Some Milwaukee Common Council members are probing the city's handling of a Bay View case involving children with elevated levels of lead in their blood. They are not liking what they're hearing.
Milwaukee Health Department managers appeared before the council's Public Safety and Health Committee Thursday to report on the case, which first came to public light last month.
Department official Marivel Montejano said her agency has been helping one of the kids for three years, and two properties the family has lived in have had lead abatement work done. But she said mistakes were made at the second site in assessing additional lead hazards to the extended family including several children.
"We recognize there was some failures by the inspector, and as a result, we are going to be making some changes to some of our internal policy," Montejano said.
Montejano said improvements have been made at the second property and the health department is still monitoring the children. "We need to continue working with that family to insure those children, that their blood lead levels have decreased," she emphasized.
This is not the first controversy for the health department's handling of the city's lead abatement program. Three years ago, City Health Commissioner Bevan Baker resigned amid revelations the city had failed to provide services for families with kids that had lead poisoning.

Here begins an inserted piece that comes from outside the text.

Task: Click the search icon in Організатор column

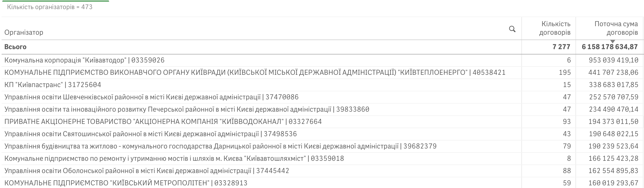Action: coord(512,29)
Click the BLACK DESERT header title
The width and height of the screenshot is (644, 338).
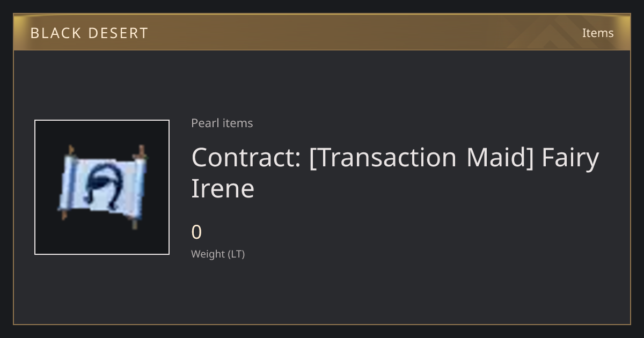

An audit and new leaders of the department have brought some changes. But Alderperson Jose Perez said he'd like to see measurements of how well the changes are working.
"Who's held responsible, and at what point are we going to get some honest answers and figure out that this committee is going to get some very measurable outcomes that we can go back and verify, because we haven't gotten them at this point," Perez said.
The family in the case lives in the district of health committee chairperson Marina Dimitrijevic. The alderperson said all current cases should be audited. She also said instead of the city waiting to test kids who may be ill, more properties should be tested for lead.
Dimitrijevic said Cleveland has a program called Leadsafe. "And what it does is work with landlords where properties are being tested proactively. Wouldn't we want to know about the walls and the paint and the soil, before it gets to a child's blood?" she asked.
Dimitrijevic said Milwaukee should look at spending more of the $400 million in American Rescue Plan dollars coming to the city on protecting kids from lead.